Reproduce the entries below verbatim, from the line with "Screen dimensions: 1999x1125" up to and including the line with "pyautogui.click(x=593, y=55)".

-- -- --

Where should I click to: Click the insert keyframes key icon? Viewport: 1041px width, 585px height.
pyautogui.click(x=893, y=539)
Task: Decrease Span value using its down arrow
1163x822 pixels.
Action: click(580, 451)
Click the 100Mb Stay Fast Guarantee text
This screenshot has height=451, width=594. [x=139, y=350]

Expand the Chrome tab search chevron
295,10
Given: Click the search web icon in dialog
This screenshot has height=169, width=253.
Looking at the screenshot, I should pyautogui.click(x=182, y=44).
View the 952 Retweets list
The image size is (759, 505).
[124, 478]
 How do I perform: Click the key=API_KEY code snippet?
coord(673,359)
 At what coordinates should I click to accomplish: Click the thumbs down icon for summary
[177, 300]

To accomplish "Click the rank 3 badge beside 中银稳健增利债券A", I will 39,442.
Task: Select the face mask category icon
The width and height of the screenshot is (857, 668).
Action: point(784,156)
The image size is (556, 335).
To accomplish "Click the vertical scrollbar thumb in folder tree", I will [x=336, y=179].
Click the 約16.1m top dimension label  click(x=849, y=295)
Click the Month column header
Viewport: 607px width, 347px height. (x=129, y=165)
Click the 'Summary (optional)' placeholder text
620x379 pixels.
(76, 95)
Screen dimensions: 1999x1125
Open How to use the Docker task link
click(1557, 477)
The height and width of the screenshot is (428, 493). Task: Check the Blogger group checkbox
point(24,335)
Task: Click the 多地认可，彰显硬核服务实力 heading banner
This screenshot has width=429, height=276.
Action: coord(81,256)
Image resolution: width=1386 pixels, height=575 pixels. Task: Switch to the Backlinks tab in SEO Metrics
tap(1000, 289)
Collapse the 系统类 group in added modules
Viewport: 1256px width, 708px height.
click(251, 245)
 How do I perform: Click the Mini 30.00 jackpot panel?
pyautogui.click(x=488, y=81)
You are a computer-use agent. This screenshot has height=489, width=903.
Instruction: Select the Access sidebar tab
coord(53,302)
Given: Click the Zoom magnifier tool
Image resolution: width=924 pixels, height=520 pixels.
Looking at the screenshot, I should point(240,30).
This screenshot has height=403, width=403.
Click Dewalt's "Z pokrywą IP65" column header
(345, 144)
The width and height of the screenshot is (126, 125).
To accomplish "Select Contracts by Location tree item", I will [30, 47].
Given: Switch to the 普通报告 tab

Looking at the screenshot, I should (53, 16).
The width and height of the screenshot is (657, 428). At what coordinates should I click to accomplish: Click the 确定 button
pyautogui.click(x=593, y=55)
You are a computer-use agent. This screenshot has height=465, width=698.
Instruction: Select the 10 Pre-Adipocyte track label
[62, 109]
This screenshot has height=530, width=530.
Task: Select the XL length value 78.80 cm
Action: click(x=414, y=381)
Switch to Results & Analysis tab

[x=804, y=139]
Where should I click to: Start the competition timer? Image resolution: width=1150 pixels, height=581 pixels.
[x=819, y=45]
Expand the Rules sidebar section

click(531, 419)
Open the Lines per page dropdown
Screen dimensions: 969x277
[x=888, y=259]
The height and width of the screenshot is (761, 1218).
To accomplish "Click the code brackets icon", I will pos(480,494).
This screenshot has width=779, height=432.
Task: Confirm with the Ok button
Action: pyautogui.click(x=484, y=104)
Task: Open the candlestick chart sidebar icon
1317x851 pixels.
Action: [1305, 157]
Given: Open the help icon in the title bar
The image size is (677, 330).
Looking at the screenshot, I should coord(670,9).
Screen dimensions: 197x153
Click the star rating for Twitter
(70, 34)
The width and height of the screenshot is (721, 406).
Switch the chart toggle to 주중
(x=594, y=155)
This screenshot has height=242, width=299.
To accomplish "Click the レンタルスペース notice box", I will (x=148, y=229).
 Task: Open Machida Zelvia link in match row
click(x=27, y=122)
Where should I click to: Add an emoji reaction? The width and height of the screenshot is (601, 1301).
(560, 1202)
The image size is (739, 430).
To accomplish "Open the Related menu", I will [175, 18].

-- -- --

▶ [Complete answer]
Screen dimensions: 1999x1125
Open How to use the Docker task link
click(1557, 477)
The height and width of the screenshot is (428, 493). Task: Check the Blogger group checkbox
point(24,335)
Task: Click the 多地认可，彰显硬核服务实力 heading banner
This screenshot has width=429, height=276.
Action: coord(81,256)
Image resolution: width=1386 pixels, height=575 pixels. Task: Switch to the Backlinks tab in SEO Metrics
tap(1000, 289)
Collapse the 系统类 group in added modules
Viewport: 1256px width, 708px height.
click(251, 245)
 How do I perform: Click the Mini 30.00 jackpot panel?
pyautogui.click(x=488, y=81)
You are a computer-use agent. This screenshot has height=489, width=903.
Instruction: Select the Access sidebar tab
coord(53,302)
Given: Click the Zoom magnifier tool
Image resolution: width=924 pixels, height=520 pixels.
Looking at the screenshot, I should point(240,30).
This screenshot has height=403, width=403.
Click Dewalt's "Z pokrywą IP65" column header
(345, 144)
The width and height of the screenshot is (126, 125).
To accomplish "Select Contracts by Location tree item", I will [30, 47].
Given: Switch to the 普通报告 tab

Looking at the screenshot, I should (53, 16).
The width and height of the screenshot is (657, 428). At what coordinates should I click to accomplish: Click the 确定 button
pyautogui.click(x=593, y=55)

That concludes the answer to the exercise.